Study text section start
Know this. Not only are flour millers pressed for time and cost savings, the bakers face the same economic situation too. In fact, all manufacturers in the world have the same problem as the flour producers and bakeries. Efficiency is the call of the day. Period!
The basic ingredients are not adequate to produce bread and roll like in the past. Bakers could use the basic ingredients, only if he applies one of the two methods to produce bread.
a. Straight Dough Method
A method whereby the whole dough is left to ferment for 5 to 6 hours after mixing.
b. Sponge and Dough Method
A process where the baker places a portion of his mixed dough in fermentation for 3 to 4 hours. He then mixes the fermented portion (sponge) with the dough (unfermented) until developed.
Both of the methods make use of two natural occuring process to develop and oxidize the gluten network of our dough. Let us understand the basic mechanics of these processes, before we proceed further.
1. Kinetic reaction
The mixing and kneading yield the kinetic energy that develops the initial gluten network. Gluten is not a naturally occurring protein in the flour. Two natural protein that exist naturally inside our bread flour will form gluten, when mixed with water mechanically.
2. Biochemical reaction
You see, you can’t just keep on punishing the dough with your kneader, hoping the dough will develop the needed elasticity and extensibility. It doesn’t work this way. If you keep on abusing the dough with your mixer, the whole gluten network will breakdown into a liquefied mass. That’s useless and wasteful.
After the initial mixing procedure, a baker need to rest the dough. During resting, yeast and all the natural organism within the flour will undergo a complex biochemical process. This process will oxidize the gluten network, thus providing all the necessary traits that are needed for baking excellence. The natural fermentation not only induce oxidation, it produces fusions of flavours, that make our bread desirable to our olfactory senses.
The Pressure For Speed And Profits….
However, like the heading, the need for speed took precedence.
Instead of waiting for 4 to 7 hours for dough fermentation in both the sponge dough and straight dough methods, scientists devised a way to speed things up considerably. Experts made use of chemical oxidizing agents like potassium bromate and emulsifiers to replace the natural biochemical reaction. In other words, they found a new and more efficient chemical solution to replace the longer pain staking process.
Study text section end
Dataset content section start
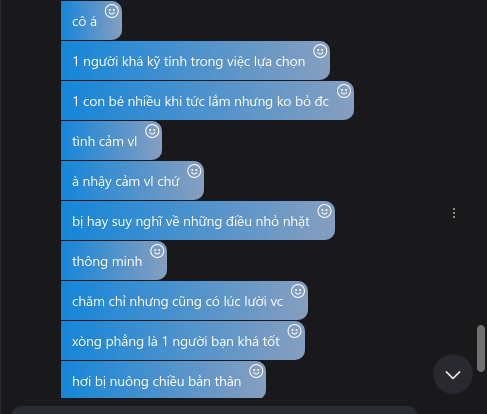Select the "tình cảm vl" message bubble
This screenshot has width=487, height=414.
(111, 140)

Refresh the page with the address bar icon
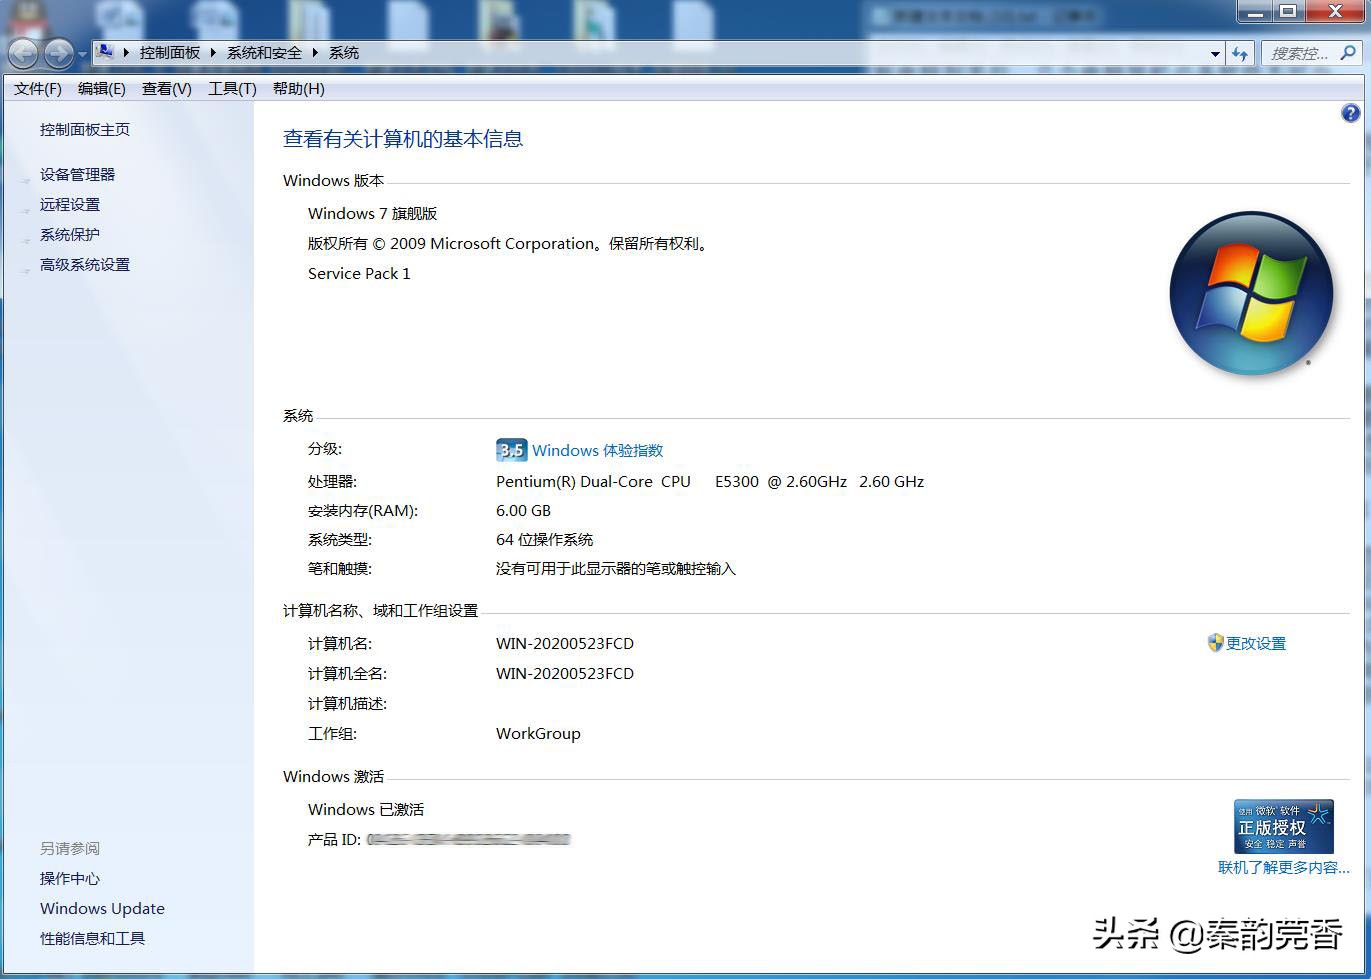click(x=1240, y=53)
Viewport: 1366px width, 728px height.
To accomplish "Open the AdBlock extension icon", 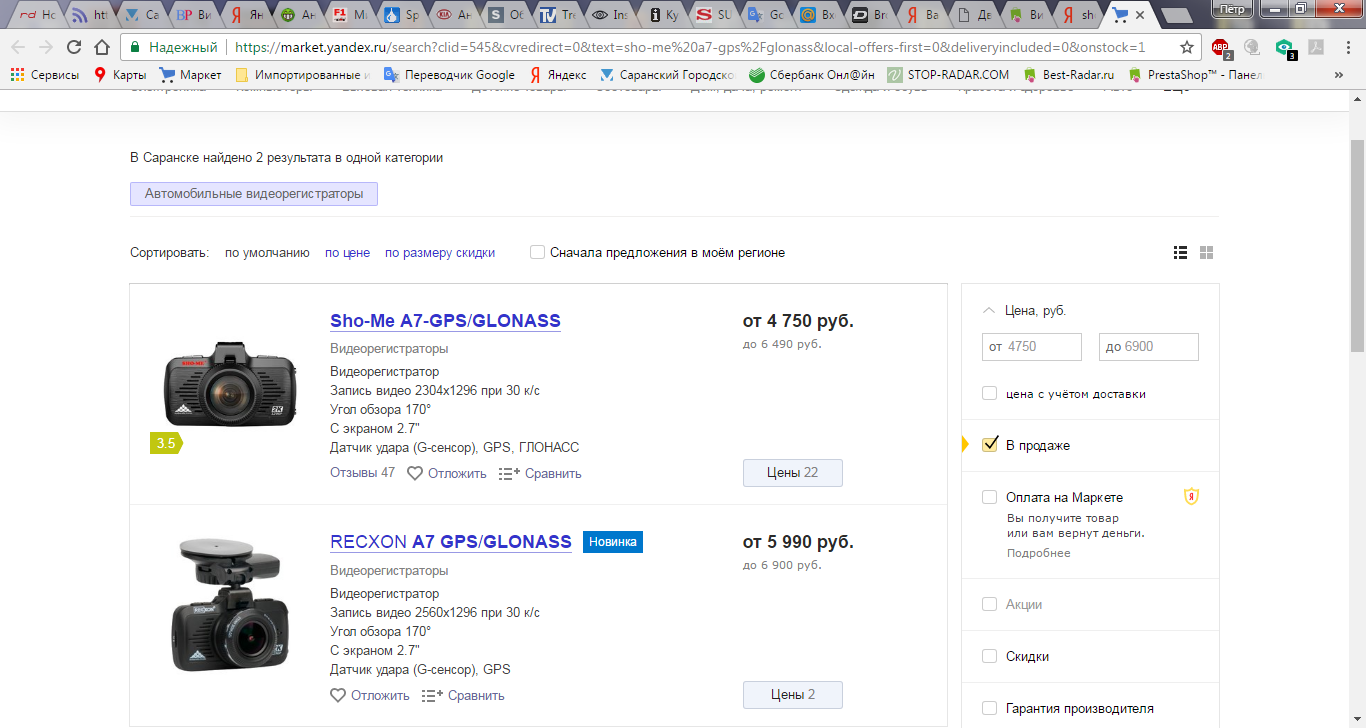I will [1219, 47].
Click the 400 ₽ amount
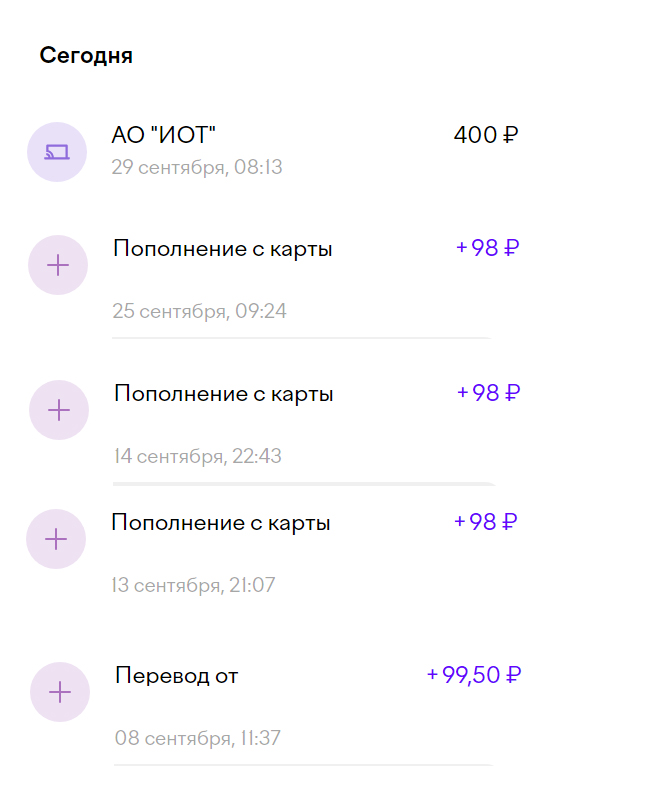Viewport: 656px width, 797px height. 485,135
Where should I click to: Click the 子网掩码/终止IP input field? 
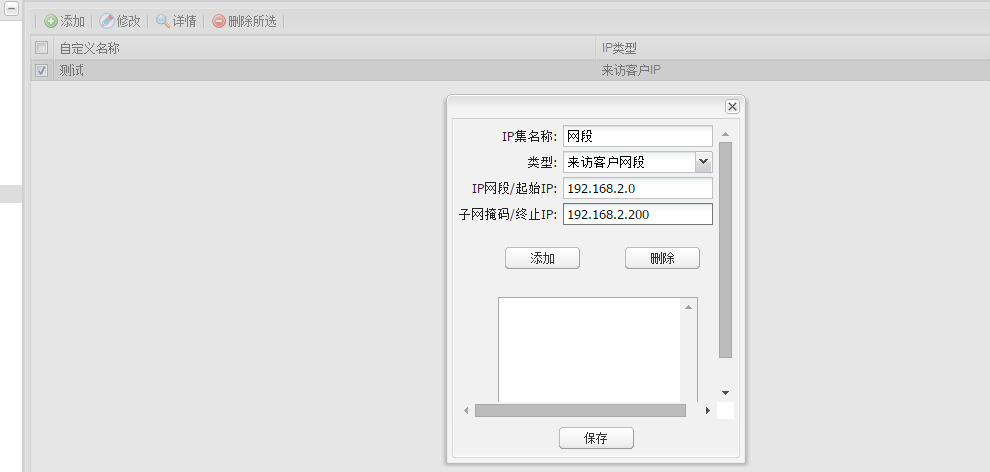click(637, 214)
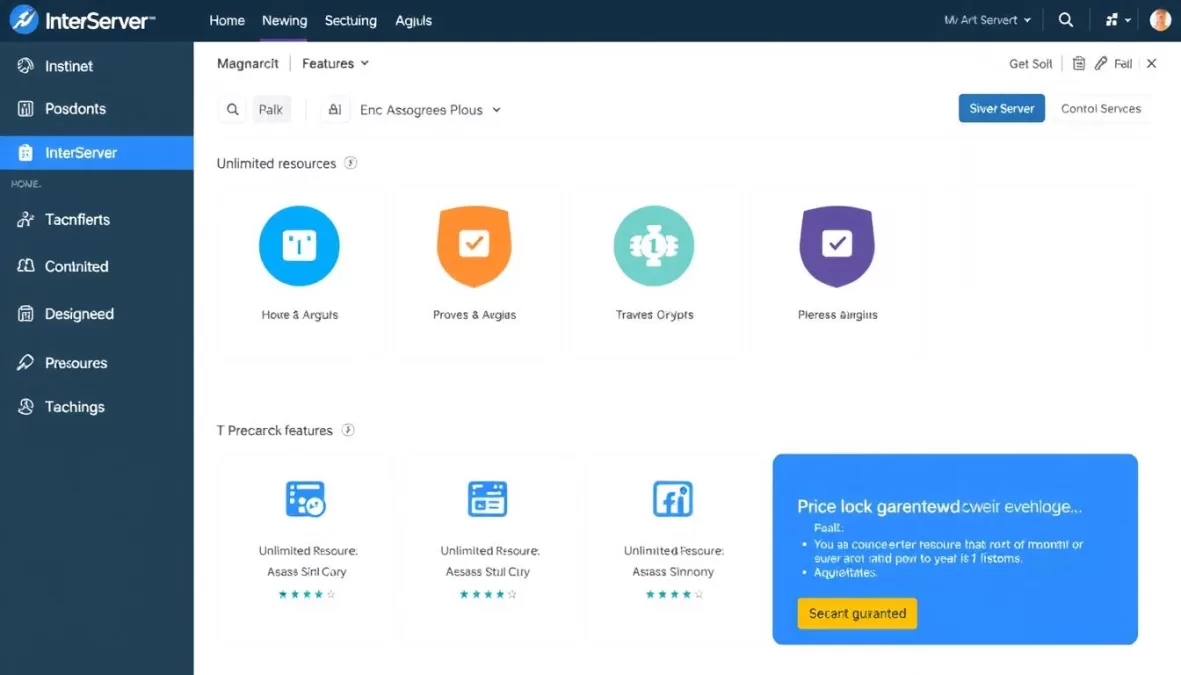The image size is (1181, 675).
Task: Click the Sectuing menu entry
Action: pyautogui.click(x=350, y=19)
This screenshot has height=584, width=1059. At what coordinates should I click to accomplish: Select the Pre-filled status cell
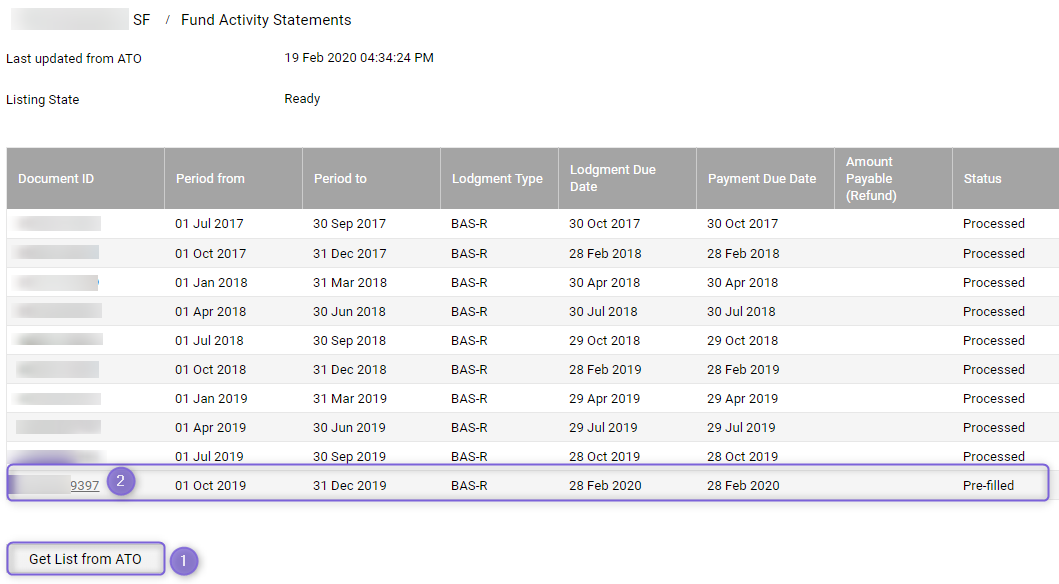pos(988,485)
Dataset content section end
## Required actions
a: In the text on bread dough methods, why does the baker stop mixing and rest the dough instead of continuing to knead until it becomes elastic and extensible?
b: Recast the paragraph of the bread dough text that begins "After the initial mixing procedure" as a bulleted list, keeping its main facts.
c: Resume the text on bread dough methods, picking up right after its final sentence about the faster chemical solution.

## Answers provided
a: Kneading alone does not produce the needed elasticity and extensibility. If the dough keeps being worked in the mixer, the whole gluten network breaks down into a liquefied mass, which is useless and wasteful. Resting lets yeast and the flour's natural organisms oxidize the gluten network instead.

b:
- After the initial mixing, the baker rests the dough.
- During resting, yeast and all the natural organisms in the flour go through a complex biochemical process.
- This process oxidizes the gluten network, which gives the dough the traits needed for baking excellence.
- Natural fermentation also produces a fusion of flavors that makes the bread appealing to the sense of smell.

c:
Making use of the chemical reaction gave rise to a new bread making method called the no-time dough method. That means no more resting for hours after mixing. These were the first batch of bread improver ,mixed into the flour by flour millers. But bear in mind, dough enhancers from flour millers usually served the basic purpose of dough oxidation. The gluten network within these “ancient” no time dough breads were crude and rough.
However, imagine the bakeries’ savings in manpower and overtime wages with the advent of dough enhancer in the baking arena. Of course, due to the original nature of the early bread improver, bakers still need to give their dough some minor rest after mixing. Therefore, a wee bit of biochemical reaction was still vital to compliment the added chemicals to produce more relaxed gluten network.
Modern bread improver or dough enhancer like our GK Master Bake Soft and GK Master UB Improver are capable to provide that missing link. These bread improvers couple as premium bread softener that uses enzymes like Amylase to soften the gluten network that occur during natural biochemical process. Resting period is reduced to zero with the help of premium bread improvers,.
Bread improver has integrated into the life of bakers around the world. Modern discoveries in the use of natural enzymes enable less chemicals used, rendering our dough enhancers safer and more environmental friendly. Bread improver brings benefits to the bread industry by saving billions through new efficiencies never imaginable before in the early decades.